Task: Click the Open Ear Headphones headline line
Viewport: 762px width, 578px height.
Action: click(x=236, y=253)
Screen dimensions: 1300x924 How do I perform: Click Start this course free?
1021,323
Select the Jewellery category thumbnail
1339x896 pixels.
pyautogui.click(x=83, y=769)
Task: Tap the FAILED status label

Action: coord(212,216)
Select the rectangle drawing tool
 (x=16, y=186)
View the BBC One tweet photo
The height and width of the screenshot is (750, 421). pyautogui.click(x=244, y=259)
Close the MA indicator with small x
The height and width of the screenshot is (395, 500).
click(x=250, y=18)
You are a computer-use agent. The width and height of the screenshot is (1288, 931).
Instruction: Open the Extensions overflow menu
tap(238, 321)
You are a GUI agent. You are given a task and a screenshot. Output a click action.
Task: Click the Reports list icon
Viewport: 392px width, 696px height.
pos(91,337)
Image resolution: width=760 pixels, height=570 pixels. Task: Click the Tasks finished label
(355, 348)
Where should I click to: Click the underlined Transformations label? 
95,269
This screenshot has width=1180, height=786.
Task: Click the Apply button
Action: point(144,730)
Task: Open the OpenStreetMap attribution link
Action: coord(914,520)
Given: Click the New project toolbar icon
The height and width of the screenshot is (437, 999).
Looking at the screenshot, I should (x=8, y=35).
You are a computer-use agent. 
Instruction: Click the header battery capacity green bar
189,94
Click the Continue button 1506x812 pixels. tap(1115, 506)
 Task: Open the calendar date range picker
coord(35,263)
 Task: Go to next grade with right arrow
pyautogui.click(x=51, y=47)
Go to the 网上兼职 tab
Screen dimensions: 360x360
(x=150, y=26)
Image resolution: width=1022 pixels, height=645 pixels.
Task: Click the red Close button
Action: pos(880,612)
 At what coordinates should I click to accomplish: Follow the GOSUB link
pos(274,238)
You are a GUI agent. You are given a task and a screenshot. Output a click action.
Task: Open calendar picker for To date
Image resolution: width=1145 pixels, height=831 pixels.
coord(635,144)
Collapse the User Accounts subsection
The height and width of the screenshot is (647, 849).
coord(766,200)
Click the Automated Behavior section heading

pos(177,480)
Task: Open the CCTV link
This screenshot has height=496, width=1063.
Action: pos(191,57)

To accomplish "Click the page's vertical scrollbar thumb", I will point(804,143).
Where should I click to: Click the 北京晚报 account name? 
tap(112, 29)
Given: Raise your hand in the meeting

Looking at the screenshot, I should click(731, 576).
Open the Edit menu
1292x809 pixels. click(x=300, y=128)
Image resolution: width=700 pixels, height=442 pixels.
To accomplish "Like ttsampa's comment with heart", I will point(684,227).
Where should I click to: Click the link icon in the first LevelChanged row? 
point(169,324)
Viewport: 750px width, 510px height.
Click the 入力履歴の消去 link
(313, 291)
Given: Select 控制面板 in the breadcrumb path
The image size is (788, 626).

-------

● Exercise aim:
Return each line of the preceding material in which "agent" can be found.

● Problem solution:
You are a computer-use agent. The width and height of the screenshot is (1288, 931).
You are a GUI agent. You are given a task and a screenshot. Output a click action.
You are a computer-use agent. 
You are a GUI agent. You are given a task and a screenshot. Output a click action.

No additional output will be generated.